前田敦子「今のまま続けるのは良くない気がした」、14年ぶりの写真集で見せる“ペースチェンジ”の決意
前田敦子が14年ぶりとなる写真集『Beste』(講談社)を刊行する。俳優として走り続けている前田が、このタイミングで筆を置くように立ち止まったのは、決してネガティブな理由からではない。現状への健全な危機感と、表現者としての未来を見据えた「ペースチェンジ」。30代を迎えた前田が、写真集という形を通して見つめ直す、自身の現在地と仕事へのスタンスを語った。

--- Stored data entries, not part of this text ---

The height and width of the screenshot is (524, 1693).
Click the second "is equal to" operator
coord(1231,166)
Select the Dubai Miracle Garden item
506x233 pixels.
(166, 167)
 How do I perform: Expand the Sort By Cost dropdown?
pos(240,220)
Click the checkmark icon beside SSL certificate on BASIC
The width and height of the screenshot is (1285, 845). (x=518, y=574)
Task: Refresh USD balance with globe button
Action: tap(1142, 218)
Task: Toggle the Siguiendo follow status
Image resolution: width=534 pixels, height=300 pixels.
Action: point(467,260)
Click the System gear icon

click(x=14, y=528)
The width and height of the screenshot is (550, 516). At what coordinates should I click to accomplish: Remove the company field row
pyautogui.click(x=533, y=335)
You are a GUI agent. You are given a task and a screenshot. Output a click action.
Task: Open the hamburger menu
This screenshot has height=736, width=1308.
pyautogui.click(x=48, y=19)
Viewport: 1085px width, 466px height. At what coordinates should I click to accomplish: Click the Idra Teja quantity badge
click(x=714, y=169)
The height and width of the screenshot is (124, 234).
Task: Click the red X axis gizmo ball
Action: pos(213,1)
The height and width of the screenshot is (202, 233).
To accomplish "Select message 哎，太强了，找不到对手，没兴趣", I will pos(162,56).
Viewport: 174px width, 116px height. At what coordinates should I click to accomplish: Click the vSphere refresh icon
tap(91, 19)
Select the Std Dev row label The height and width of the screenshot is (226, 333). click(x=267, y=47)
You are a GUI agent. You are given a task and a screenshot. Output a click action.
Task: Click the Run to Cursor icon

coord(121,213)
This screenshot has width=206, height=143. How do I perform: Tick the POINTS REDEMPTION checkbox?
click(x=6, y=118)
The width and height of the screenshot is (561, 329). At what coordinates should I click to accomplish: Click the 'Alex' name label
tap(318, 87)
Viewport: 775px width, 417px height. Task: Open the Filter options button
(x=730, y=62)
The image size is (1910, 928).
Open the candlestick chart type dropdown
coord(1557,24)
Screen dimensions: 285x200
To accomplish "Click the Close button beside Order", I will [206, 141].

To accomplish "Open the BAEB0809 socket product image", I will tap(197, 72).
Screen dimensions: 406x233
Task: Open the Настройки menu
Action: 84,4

【写真】前田敦子、14年ぶりの写真集で美スタイル全開 インタビューカット(5枚)
■「今は少しゆっくり歩みたい期間」 走り続けないという選択
前田敦子
俳優業というものは、役を通して常に何かを放出する作業の連続だ。長年、途切れることなく作品と向き合ってきた前田が今回、映像作品への出演ではなく写真集の制作を選んだ背景には、自身のコンディションに対する冷静な判断があった。何かを取り入れたいという欲求よりも先に、一度エンジンの回転数を落とさなければならないという直感が働いたようだ。
「インプットをしたくて写真集を作ったわけではないんです。期間的に、今、映像作品に入るのは自分の中では難しいかなと思ったタイミングでした。それなら写真集を作れるかもしれないなって。お休みの期間に準備をして、一つの作品として向き合うことが可能かなという意味での表現でした」。
その予兆は、昨年の春頃から静かに、しかし確実に前田の中で芽生えていたという。それは枯渇への恐怖というよりも、プロフェッショナルとして作品の質を担保するために必要な「踊り場」を求めていたようにも映る。
「去年の春にドラマが終わった後、『あ、今のまま続けるのは、自分にとっても作品にとっても良くない気がする』って思ったんです。別にマイナスなことではなくて、一回歩み方を変えるのもありなんじゃないかなって。ずっと走らなきゃいけないわけじゃないと思うので、今はちょっとゆっくり歩んでみたいなと思っている期間ですね」。